_EXERCISE DESCRIPTION_
A word-for-word transcription of the data below is required.

_LISTED RECORDS_
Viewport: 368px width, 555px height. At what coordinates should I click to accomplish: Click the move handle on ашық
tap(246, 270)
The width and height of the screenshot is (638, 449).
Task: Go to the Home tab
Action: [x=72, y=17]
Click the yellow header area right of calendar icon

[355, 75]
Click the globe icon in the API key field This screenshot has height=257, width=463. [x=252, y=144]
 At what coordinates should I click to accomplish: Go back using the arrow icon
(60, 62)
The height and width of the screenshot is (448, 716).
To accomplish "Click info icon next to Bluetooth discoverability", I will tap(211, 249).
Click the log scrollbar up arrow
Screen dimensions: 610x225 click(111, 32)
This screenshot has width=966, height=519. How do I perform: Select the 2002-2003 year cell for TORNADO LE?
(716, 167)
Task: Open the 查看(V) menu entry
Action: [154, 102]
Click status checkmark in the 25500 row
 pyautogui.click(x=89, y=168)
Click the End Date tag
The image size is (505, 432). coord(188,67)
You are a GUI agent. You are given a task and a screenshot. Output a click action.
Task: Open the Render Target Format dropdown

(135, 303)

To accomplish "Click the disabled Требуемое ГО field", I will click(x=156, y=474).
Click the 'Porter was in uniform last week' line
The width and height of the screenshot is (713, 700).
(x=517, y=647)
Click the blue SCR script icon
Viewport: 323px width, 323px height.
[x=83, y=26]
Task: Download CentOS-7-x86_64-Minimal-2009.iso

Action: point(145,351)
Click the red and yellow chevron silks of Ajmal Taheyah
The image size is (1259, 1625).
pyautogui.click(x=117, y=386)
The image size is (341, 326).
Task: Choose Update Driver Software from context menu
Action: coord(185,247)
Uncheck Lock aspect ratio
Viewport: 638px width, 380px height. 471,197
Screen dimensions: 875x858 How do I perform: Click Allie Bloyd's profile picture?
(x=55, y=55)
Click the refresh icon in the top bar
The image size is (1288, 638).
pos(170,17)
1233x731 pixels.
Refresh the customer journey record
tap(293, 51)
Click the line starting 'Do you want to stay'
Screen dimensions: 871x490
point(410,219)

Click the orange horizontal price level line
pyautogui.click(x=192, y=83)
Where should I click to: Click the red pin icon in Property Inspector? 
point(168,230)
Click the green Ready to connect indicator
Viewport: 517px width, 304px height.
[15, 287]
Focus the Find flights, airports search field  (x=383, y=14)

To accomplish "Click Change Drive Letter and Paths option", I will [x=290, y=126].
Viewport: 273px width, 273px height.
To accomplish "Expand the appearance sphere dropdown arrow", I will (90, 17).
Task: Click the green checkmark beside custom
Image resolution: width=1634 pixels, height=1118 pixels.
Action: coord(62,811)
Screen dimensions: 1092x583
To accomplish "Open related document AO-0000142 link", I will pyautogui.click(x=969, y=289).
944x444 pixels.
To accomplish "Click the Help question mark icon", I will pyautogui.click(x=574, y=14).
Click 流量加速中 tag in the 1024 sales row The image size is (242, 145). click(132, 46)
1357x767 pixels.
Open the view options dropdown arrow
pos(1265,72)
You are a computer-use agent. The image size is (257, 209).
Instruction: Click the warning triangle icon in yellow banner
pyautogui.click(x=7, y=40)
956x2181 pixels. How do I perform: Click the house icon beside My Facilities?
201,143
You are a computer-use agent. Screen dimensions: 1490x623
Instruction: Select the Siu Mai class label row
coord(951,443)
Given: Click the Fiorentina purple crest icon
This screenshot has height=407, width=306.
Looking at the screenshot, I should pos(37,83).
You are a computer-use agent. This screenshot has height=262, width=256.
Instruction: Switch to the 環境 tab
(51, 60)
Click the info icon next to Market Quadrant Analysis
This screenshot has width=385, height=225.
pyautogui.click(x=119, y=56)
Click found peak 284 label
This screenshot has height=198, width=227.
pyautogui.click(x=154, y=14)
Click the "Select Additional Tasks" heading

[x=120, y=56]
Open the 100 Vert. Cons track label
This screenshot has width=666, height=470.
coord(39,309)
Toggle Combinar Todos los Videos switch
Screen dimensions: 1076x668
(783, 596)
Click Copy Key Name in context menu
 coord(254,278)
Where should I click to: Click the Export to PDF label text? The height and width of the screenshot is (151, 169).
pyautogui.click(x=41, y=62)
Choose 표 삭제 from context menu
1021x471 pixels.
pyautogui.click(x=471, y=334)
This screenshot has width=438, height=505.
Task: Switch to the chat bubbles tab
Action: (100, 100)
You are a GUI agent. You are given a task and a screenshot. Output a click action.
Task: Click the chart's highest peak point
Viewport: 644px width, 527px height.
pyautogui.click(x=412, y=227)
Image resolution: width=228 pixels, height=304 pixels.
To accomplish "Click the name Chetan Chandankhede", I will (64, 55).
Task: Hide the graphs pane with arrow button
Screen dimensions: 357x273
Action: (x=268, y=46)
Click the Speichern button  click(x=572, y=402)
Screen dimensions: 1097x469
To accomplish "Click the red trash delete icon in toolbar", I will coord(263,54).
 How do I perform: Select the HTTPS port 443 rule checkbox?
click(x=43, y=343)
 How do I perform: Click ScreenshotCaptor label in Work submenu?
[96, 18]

_TASK SOLUTION_
Viewport: 368px width, 555px height. At what coordinates should I click to accomplish: Click the move handle on ашық
tap(246, 270)
The width and height of the screenshot is (638, 449).
Task: Go to the Home tab
Action: [x=72, y=17]
Click the yellow header area right of calendar icon

[355, 75]
Click the globe icon in the API key field This screenshot has height=257, width=463. [x=252, y=144]
 At what coordinates should I click to accomplish: Go back using the arrow icon
(60, 62)
The height and width of the screenshot is (448, 716).
To accomplish "Click info icon next to Bluetooth discoverability", I will tap(211, 249).
Click the log scrollbar up arrow
Screen dimensions: 610x225 click(111, 32)
This screenshot has width=966, height=519. How do I perform: Select the 2002-2003 year cell for TORNADO LE?
(716, 167)
Task: Open the 查看(V) menu entry
Action: [154, 102]
Click status checkmark in the 25500 row
 pyautogui.click(x=89, y=168)
Click the End Date tag
The image size is (505, 432). coord(188,67)
You are a GUI agent. You are given a task and a screenshot. Output a click action.
Task: Open the Render Target Format dropdown

(135, 303)

To accomplish "Click the disabled Требуемое ГО field", I will click(x=156, y=474).
Click the 'Porter was in uniform last week' line
The width and height of the screenshot is (713, 700).
(x=517, y=647)
Click the blue SCR script icon
Viewport: 323px width, 323px height.
[x=83, y=26]
Task: Download CentOS-7-x86_64-Minimal-2009.iso

Action: point(145,351)
Click the red and yellow chevron silks of Ajmal Taheyah
The image size is (1259, 1625).
pyautogui.click(x=117, y=386)
The image size is (341, 326).
Task: Choose Update Driver Software from context menu
Action: coord(185,247)
Uncheck Lock aspect ratio
Viewport: 638px width, 380px height. 471,197
Screen dimensions: 875x858 How do I perform: Click Allie Bloyd's profile picture?
(x=55, y=55)
Click the refresh icon in the top bar
The image size is (1288, 638).
pos(170,17)
1233x731 pixels.
Refresh the customer journey record
tap(293, 51)
Click the line starting 'Do you want to stay'
Screen dimensions: 871x490
point(410,219)

Click the orange horizontal price level line
pyautogui.click(x=192, y=83)
Where should I click to: Click the red pin icon in Property Inspector? 
point(168,230)
Click the green Ready to connect indicator
Viewport: 517px width, 304px height.
[15, 287]
Focus the Find flights, airports search field  (x=383, y=14)

To accomplish "Click Change Drive Letter and Paths option", I will [x=290, y=126].
Viewport: 273px width, 273px height.
To accomplish "Expand the appearance sphere dropdown arrow", I will (90, 17).
Task: Click the green checkmark beside custom
Image resolution: width=1634 pixels, height=1118 pixels.
Action: coord(62,811)
Screen dimensions: 1092x583
To accomplish "Open related document AO-0000142 link", I will pyautogui.click(x=969, y=289).
944x444 pixels.
To accomplish "Click the Help question mark icon", I will pyautogui.click(x=574, y=14).
Click 流量加速中 tag in the 1024 sales row The image size is (242, 145). click(132, 46)
1357x767 pixels.
Open the view options dropdown arrow
pos(1265,72)
You are a computer-use agent. The image size is (257, 209).
Instruction: Click the warning triangle icon in yellow banner
pyautogui.click(x=7, y=40)
956x2181 pixels. How do I perform: Click the house icon beside My Facilities?
201,143
You are a computer-use agent. Screen dimensions: 1490x623
Instruction: Select the Siu Mai class label row
coord(951,443)
Given: Click the Fiorentina purple crest icon
This screenshot has height=407, width=306.
Looking at the screenshot, I should pos(37,83).
You are a computer-use agent. This screenshot has height=262, width=256.
Instruction: Switch to the 環境 tab
(51, 60)
Click the info icon next to Market Quadrant Analysis
This screenshot has width=385, height=225.
pyautogui.click(x=119, y=56)
Click found peak 284 label
This screenshot has height=198, width=227.
pyautogui.click(x=154, y=14)
Click the "Select Additional Tasks" heading

[x=120, y=56]
Open the 100 Vert. Cons track label
This screenshot has width=666, height=470.
coord(39,309)
Toggle Combinar Todos los Videos switch
Screen dimensions: 1076x668
(783, 596)
Click Copy Key Name in context menu
 coord(254,278)
Where should I click to: Click the Export to PDF label text? The height and width of the screenshot is (151, 169).
pyautogui.click(x=41, y=62)
Choose 표 삭제 from context menu
1021x471 pixels.
pyautogui.click(x=471, y=334)
This screenshot has width=438, height=505.
Task: Switch to the chat bubbles tab
Action: (100, 100)
You are a GUI agent. You are given a task and a screenshot. Output a click action.
Task: Click the chart's highest peak point
Viewport: 644px width, 527px height.
pyautogui.click(x=412, y=227)
Image resolution: width=228 pixels, height=304 pixels.
To accomplish "Click the name Chetan Chandankhede", I will (64, 55).
Task: Hide the graphs pane with arrow button
Screen dimensions: 357x273
Action: (x=268, y=46)
Click the Speichern button  click(x=572, y=402)
Screen dimensions: 1097x469
To accomplish "Click the red trash delete icon in toolbar", I will coord(263,54).
 How do I perform: Select the HTTPS port 443 rule checkbox?
click(x=43, y=343)
 How do I perform: Click ScreenshotCaptor label in Work submenu?
[96, 18]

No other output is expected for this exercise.